▶ _Exercise brief_: Take the material below and reproduce, word for word, only the lines from the line with "Dismiss the document signing notification" through the line with "Click the lightdm.service unit name".

▶ _Information shown_:
........

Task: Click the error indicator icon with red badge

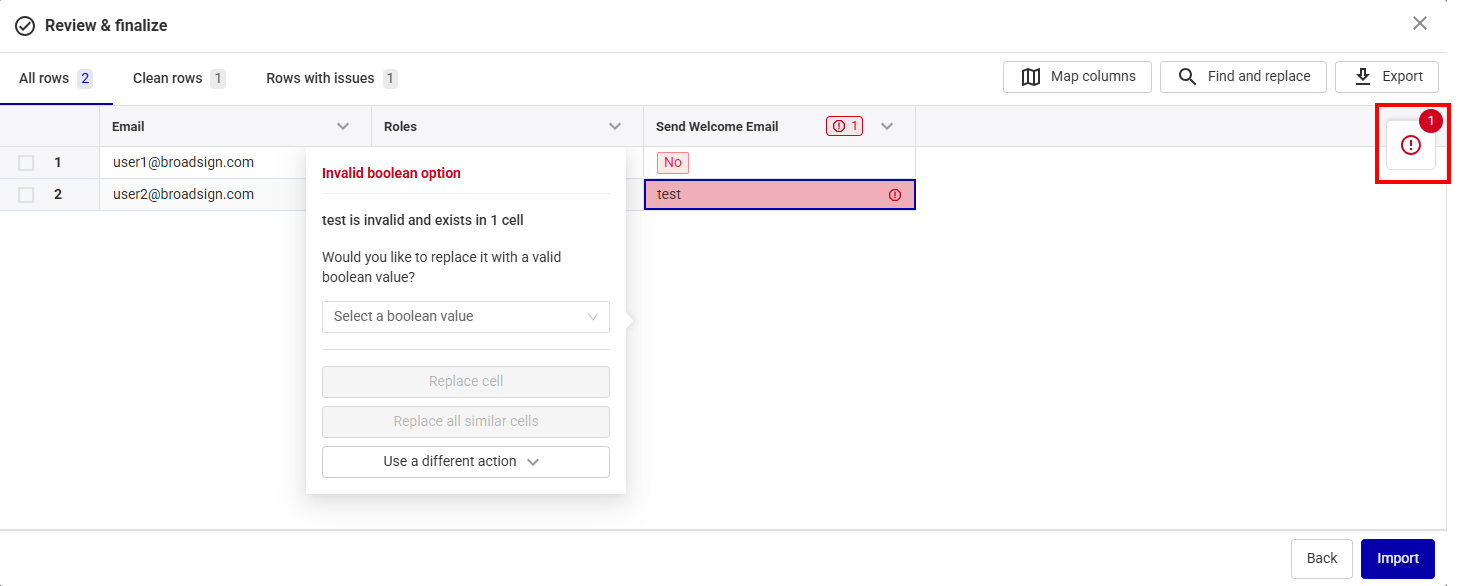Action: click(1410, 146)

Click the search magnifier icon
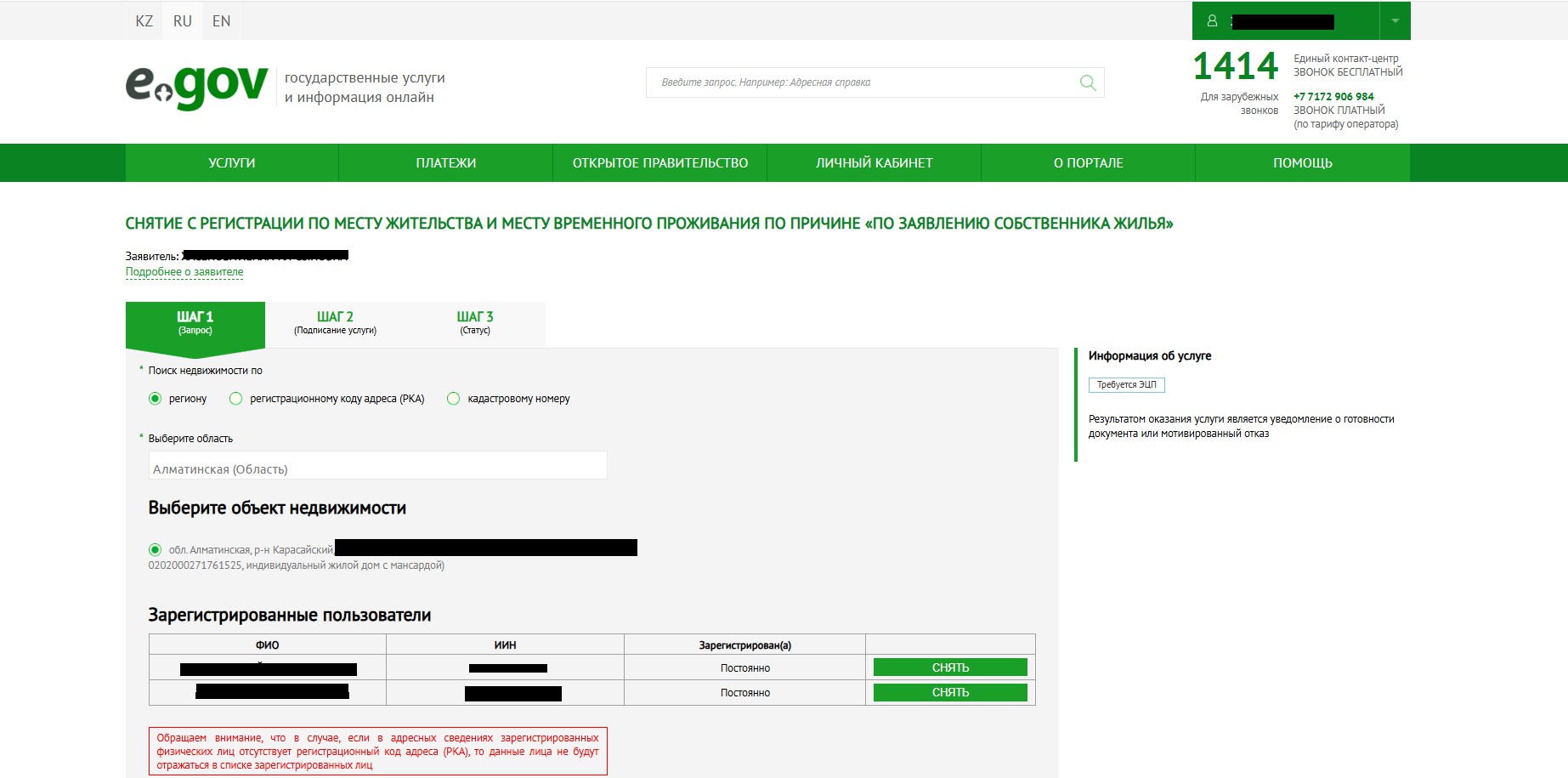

........

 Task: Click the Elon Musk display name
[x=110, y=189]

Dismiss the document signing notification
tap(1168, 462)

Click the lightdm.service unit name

........

▶ _The completed task_:
Dismiss the document signing notification
tap(1168, 462)

Click the lightdm.service unit name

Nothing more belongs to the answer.